What is needed: The data follows. Retype every entry exactly.

▽

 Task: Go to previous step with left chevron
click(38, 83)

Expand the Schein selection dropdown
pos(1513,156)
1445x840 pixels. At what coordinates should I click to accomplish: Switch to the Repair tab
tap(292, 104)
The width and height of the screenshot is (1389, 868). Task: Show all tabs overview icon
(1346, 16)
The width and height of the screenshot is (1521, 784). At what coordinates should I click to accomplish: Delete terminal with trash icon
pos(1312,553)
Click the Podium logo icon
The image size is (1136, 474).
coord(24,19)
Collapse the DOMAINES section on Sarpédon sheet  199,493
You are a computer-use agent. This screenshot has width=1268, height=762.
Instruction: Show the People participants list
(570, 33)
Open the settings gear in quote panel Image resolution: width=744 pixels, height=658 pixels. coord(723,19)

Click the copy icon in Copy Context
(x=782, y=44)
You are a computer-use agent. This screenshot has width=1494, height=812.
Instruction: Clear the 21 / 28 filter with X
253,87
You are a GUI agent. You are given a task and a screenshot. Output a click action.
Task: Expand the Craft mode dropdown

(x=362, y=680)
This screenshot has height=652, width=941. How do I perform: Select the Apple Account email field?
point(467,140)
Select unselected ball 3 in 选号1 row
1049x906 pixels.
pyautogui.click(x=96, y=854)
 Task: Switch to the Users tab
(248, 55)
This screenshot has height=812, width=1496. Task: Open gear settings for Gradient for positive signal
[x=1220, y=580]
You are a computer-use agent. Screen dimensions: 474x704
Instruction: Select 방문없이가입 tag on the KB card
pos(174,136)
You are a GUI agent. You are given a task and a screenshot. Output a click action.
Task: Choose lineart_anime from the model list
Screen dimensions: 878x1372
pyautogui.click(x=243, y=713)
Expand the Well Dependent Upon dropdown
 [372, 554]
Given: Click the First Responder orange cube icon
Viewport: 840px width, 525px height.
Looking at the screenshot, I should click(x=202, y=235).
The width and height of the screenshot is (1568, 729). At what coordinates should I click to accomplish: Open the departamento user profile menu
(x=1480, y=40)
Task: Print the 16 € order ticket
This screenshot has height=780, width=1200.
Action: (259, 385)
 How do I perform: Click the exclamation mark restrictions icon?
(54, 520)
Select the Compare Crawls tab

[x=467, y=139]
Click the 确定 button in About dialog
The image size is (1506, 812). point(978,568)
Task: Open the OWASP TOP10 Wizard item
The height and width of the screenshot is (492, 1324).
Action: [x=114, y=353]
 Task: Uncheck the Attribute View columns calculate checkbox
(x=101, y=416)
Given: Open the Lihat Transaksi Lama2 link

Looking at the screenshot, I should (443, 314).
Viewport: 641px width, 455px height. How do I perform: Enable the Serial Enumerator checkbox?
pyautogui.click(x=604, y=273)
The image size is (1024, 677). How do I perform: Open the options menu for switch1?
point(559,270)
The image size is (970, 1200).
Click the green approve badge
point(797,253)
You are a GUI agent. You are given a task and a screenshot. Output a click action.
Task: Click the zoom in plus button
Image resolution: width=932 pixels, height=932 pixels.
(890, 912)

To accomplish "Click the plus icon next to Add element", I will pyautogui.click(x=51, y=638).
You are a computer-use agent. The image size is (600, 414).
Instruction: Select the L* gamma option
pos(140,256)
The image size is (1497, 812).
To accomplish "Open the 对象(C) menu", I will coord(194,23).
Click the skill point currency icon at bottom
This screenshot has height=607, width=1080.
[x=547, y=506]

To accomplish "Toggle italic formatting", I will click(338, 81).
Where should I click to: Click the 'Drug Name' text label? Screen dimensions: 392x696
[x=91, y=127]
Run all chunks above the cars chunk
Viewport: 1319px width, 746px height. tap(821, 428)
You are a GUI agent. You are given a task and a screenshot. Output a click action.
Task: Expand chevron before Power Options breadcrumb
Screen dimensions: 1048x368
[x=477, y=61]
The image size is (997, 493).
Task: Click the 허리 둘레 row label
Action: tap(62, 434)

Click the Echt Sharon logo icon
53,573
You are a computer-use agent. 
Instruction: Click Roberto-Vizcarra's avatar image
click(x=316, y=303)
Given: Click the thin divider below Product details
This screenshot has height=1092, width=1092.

△

Solution below:
 Task: Go to previous step with left chevron
click(38, 83)

Expand the Schein selection dropdown
pos(1513,156)
1445x840 pixels. At what coordinates should I click to accomplish: Switch to the Repair tab
tap(292, 104)
The width and height of the screenshot is (1389, 868). Task: Show all tabs overview icon
(1346, 16)
The width and height of the screenshot is (1521, 784). At what coordinates should I click to accomplish: Delete terminal with trash icon
pos(1312,553)
Click the Podium logo icon
The image size is (1136, 474).
coord(24,19)
Collapse the DOMAINES section on Sarpédon sheet  199,493
You are a computer-use agent. This screenshot has width=1268, height=762.
Instruction: Show the People participants list
(570, 33)
Open the settings gear in quote panel Image resolution: width=744 pixels, height=658 pixels. coord(723,19)

Click the copy icon in Copy Context
(x=782, y=44)
You are a computer-use agent. This screenshot has width=1494, height=812.
Instruction: Clear the 21 / 28 filter with X
253,87
You are a GUI agent. You are given a task and a screenshot. Output a click action.
Task: Expand the Craft mode dropdown

(x=362, y=680)
This screenshot has height=652, width=941. How do I perform: Select the Apple Account email field?
point(467,140)
Select unselected ball 3 in 选号1 row
1049x906 pixels.
pyautogui.click(x=96, y=854)
 Task: Switch to the Users tab
(248, 55)
This screenshot has height=812, width=1496. Task: Open gear settings for Gradient for positive signal
[x=1220, y=580]
You are a computer-use agent. Screen dimensions: 474x704
Instruction: Select 방문없이가입 tag on the KB card
pos(174,136)
You are a GUI agent. You are given a task and a screenshot. Output a click action.
Task: Choose lineart_anime from the model list
Screen dimensions: 878x1372
pyautogui.click(x=243, y=713)
Expand the Well Dependent Upon dropdown
 [372, 554]
Given: Click the First Responder orange cube icon
Viewport: 840px width, 525px height.
Looking at the screenshot, I should click(x=202, y=235).
The width and height of the screenshot is (1568, 729). At what coordinates should I click to accomplish: Open the departamento user profile menu
(x=1480, y=40)
Task: Print the 16 € order ticket
This screenshot has height=780, width=1200.
Action: (259, 385)
 How do I perform: Click the exclamation mark restrictions icon?
(54, 520)
Select the Compare Crawls tab

[x=467, y=139]
Click the 确定 button in About dialog
The image size is (1506, 812). point(978,568)
Task: Open the OWASP TOP10 Wizard item
The height and width of the screenshot is (492, 1324).
Action: [x=114, y=353]
 Task: Uncheck the Attribute View columns calculate checkbox
(x=101, y=416)
Given: Open the Lihat Transaksi Lama2 link

Looking at the screenshot, I should (443, 314).
Viewport: 641px width, 455px height. How do I perform: Enable the Serial Enumerator checkbox?
pyautogui.click(x=604, y=273)
The image size is (1024, 677). How do I perform: Open the options menu for switch1?
point(559,270)
The image size is (970, 1200).
Click the green approve badge
point(797,253)
You are a GUI agent. You are given a task and a screenshot. Output a click action.
Task: Click the zoom in plus button
Image resolution: width=932 pixels, height=932 pixels.
(890, 912)

To accomplish "Click the plus icon next to Add element", I will pyautogui.click(x=51, y=638).
You are a computer-use agent. The image size is (600, 414).
Instruction: Select the L* gamma option
pos(140,256)
The image size is (1497, 812).
To accomplish "Open the 对象(C) menu", I will coord(194,23).
Click the skill point currency icon at bottom
This screenshot has height=607, width=1080.
[x=547, y=506]

To accomplish "Toggle italic formatting", I will click(338, 81).
Where should I click to: Click the 'Drug Name' text label? Screen dimensions: 392x696
[x=91, y=127]
Run all chunks above the cars chunk
Viewport: 1319px width, 746px height. tap(821, 428)
You are a GUI agent. You are given a task and a screenshot. Output a click action.
Task: Expand chevron before Power Options breadcrumb
Screen dimensions: 1048x368
[x=477, y=61]
The image size is (997, 493).
Task: Click the 허리 둘레 row label
Action: tap(62, 434)

Click the Echt Sharon logo icon
53,573
You are a computer-use agent. 
Instruction: Click Roberto-Vizcarra's avatar image
click(x=316, y=303)
Given: Click the thin divider below Product details
This screenshot has height=1092, width=1092.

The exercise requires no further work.